Racconto che, dall’Evo di mezzo, sedimentò fino a riaffiorare, vibrante, nell’Ottocento. Quella storia romantica di vita, d’amore e di morte era, infatti, perfetta per lo spirito dell’epoca. Vi erano tutti gli ingredienti: il tormento, l’ineluttabilità del destino, la sensualità, lo strazio della lontananza e dell’assenza.
Ma non solo. La vicenda di Pia andava a sovrapporsi ad un’altra narrazione mitica: la Maremma, pelago malsano e destino di morte per chi vi abitava o vi andava a lavorare. Non sarà un caso se il ventenne granduca di Toscana, Leopoldo II, farà dipingere nelle sue stanze del palazzo senese situato in piazza del Duomo, proprio un ciclo di affreschi raffiguranti la Istoria della Pia.
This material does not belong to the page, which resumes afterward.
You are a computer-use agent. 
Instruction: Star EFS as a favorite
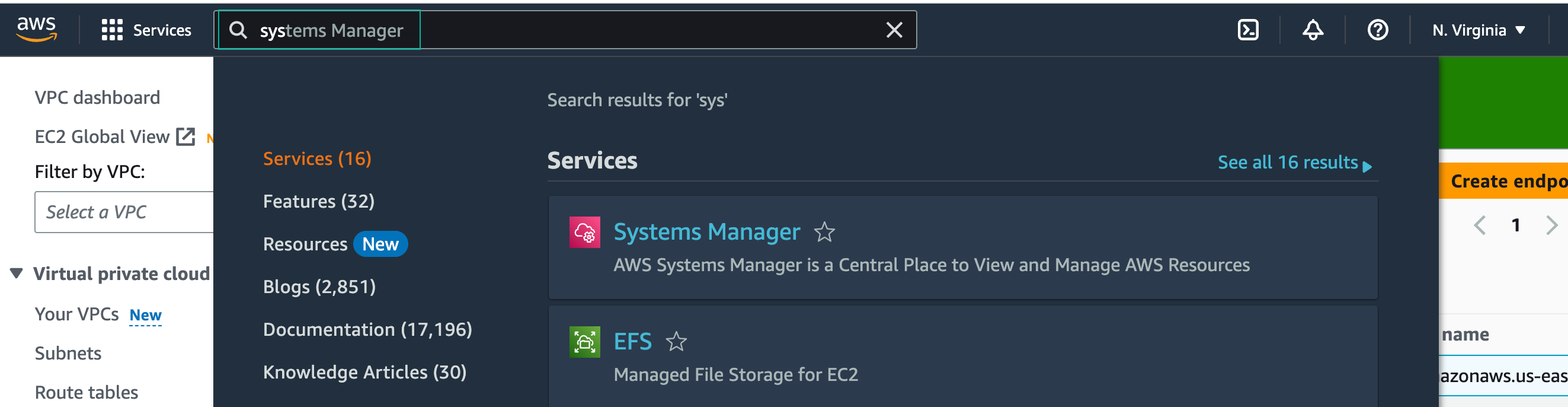tap(677, 342)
Omaggio alla leggenda di Pia de’ Tolomei, ma anche dichiarata premura verso la Maremma che con lui vedrà veramente una rinascita. E’ persino commovente leggere, in proposito, quanto ebbe a scrivere lo stesso Leopoldo alla morte della sua giovane moglie: “raccolto l’ultimo respiro della buona sposa, corsi in Maremma, lei piangendo che mi aveva lasciato, e Maremma desolata e piena di lutto come il cuor mio”.
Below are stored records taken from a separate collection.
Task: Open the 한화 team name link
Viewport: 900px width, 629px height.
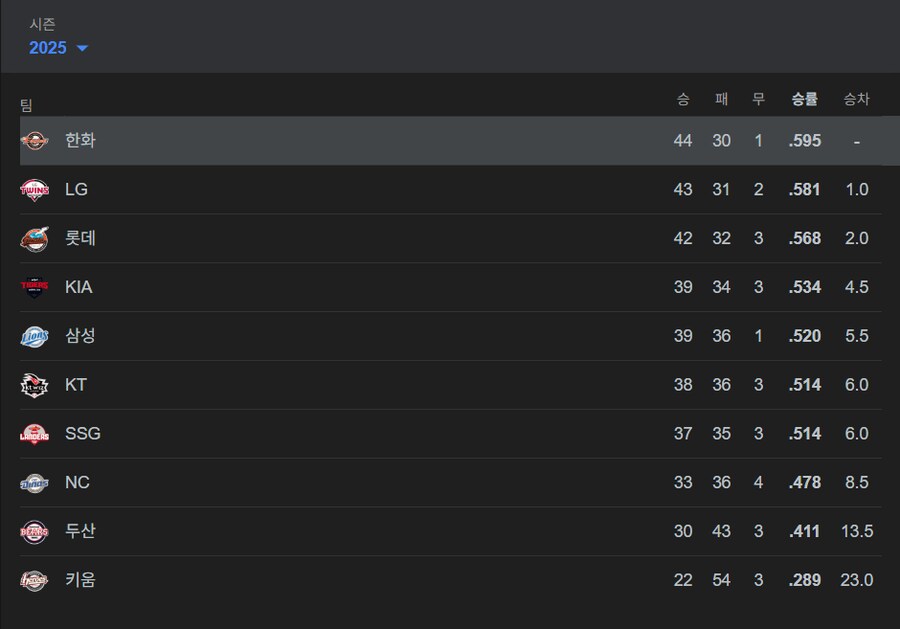Action: pos(80,141)
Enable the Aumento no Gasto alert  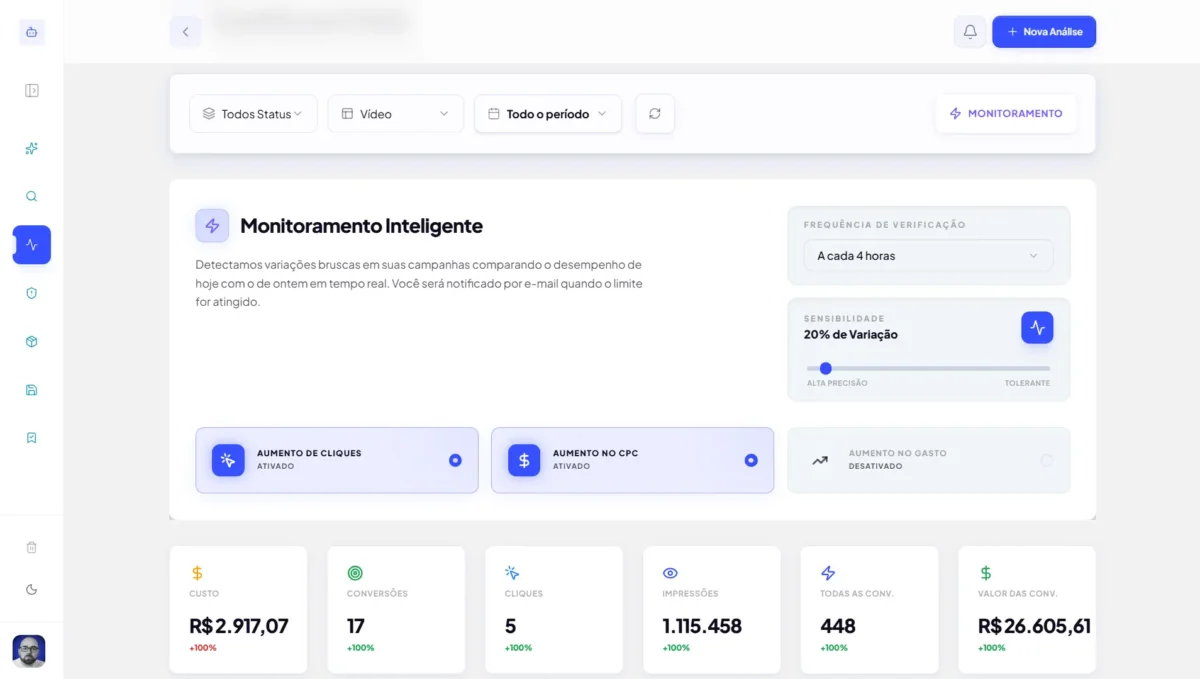[1046, 460]
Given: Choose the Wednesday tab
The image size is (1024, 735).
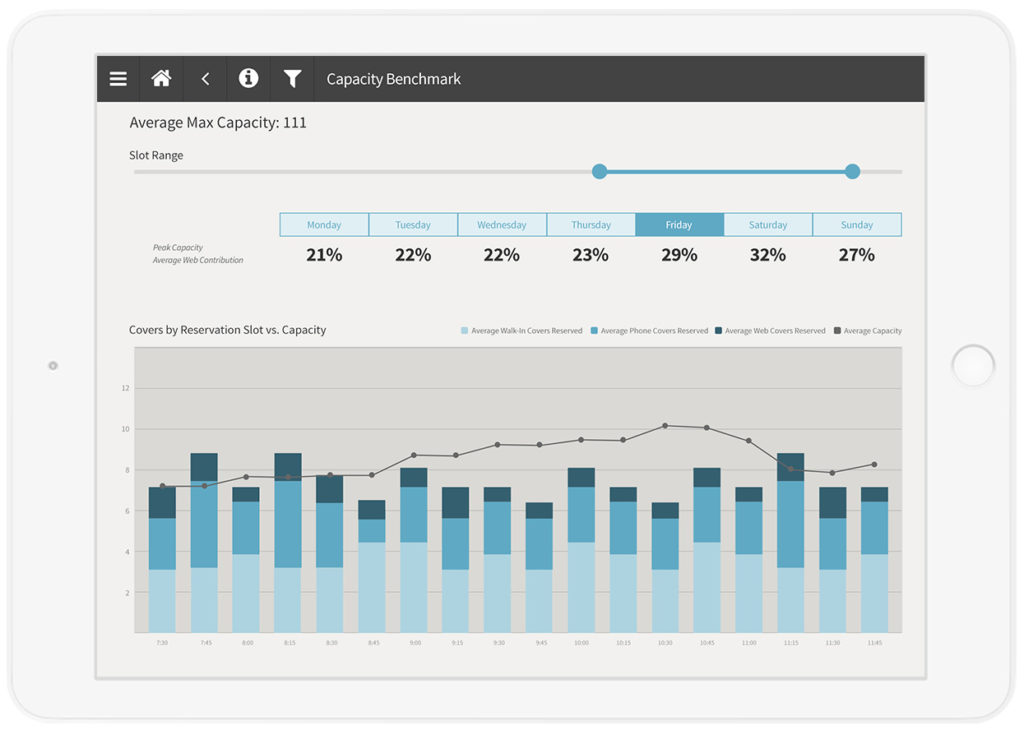Looking at the screenshot, I should (x=502, y=225).
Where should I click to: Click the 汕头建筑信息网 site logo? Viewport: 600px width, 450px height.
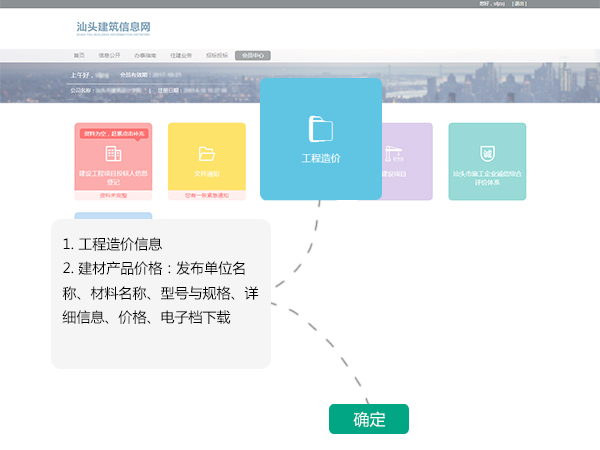coord(115,28)
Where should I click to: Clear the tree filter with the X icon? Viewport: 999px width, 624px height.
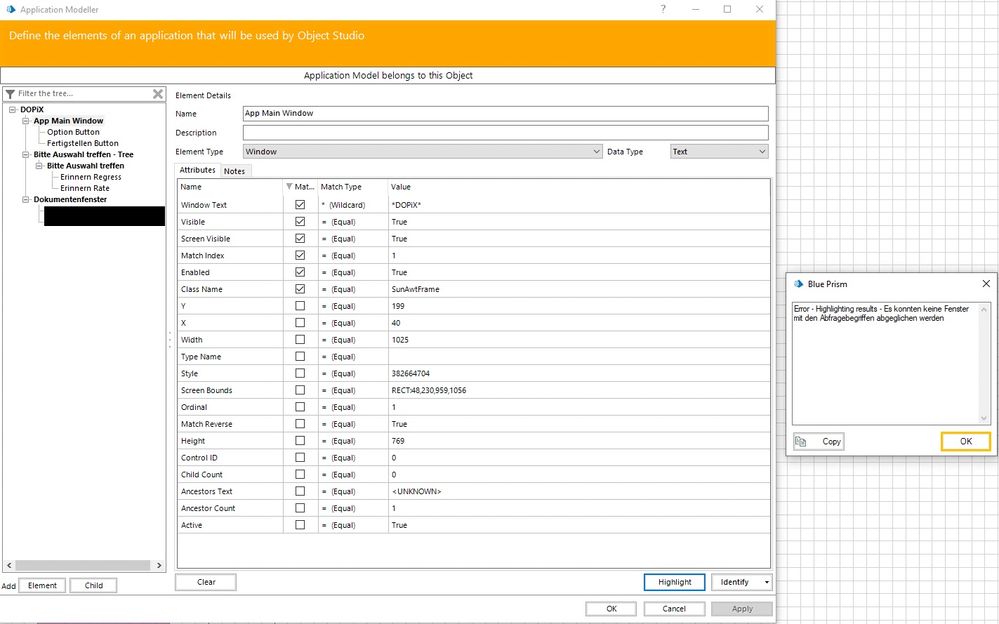pyautogui.click(x=157, y=94)
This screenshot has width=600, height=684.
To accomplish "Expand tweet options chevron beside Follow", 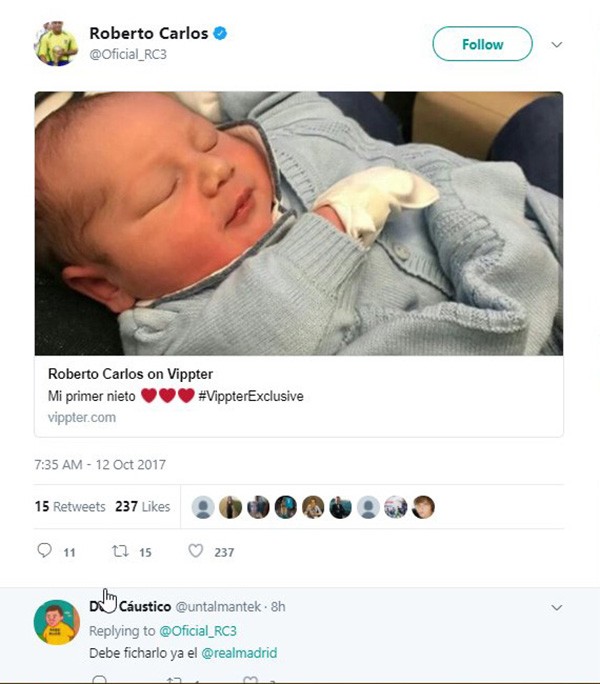I will coord(557,45).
Gli affreschi dell’anticamera granducale raccontano la storia di Pia seguendo il filo narrativo della “novella in versi” (1822) di Benedetto Sestini, fondamentale testo per comprendere il mito ottocentesco della Pia. Seguirà poi la tragedia di Carlo Marenco (1837), mentre in quello stesso anno Gaetano Donizetti, su libretto di Michele Cammarano (sempre desunto dal poemetto del Sestini), compone un’opera musicale. Fu ghiotta trama anche per un romanzo pubblicato nel 1879 da Carolina Invernizio, popolare autrice di romanzi d’appendice. E nemmeno il cinema del Novecento si lasciò sfuggire il drammone di Pia con i film di Gerolamo Lo Savio (1910), Esodo Pratelli (1941), Sergio Grieco (1958). Negli anni Trenta sarà Marguerite Yourcenar a rappresentarne la storia nell’atto unico Il dialogo della palude. Vi si immagina l’ultimo incontro tra Nello e Pia, ormai resa demente dalla prolungata reclusione. Un Nello pentito e introspettivo che giunge a chiedere perdono fuori tempo massimo. Le vicissitudini della nobildonna senese saliranno inaspettatamente anche sul proscenio del nuovo millennio con il musical che a lei dedicò nel 2010 Gianna Nannini. La rockstar già nel 2007 aveva anticipato il suo racconto musicale nel disco Pia come la canto io, graffiando con la voce parole che dicevano “dolente Pia innocente è prigioniera”.
E provatevi a dire che Pia non è mai esistita.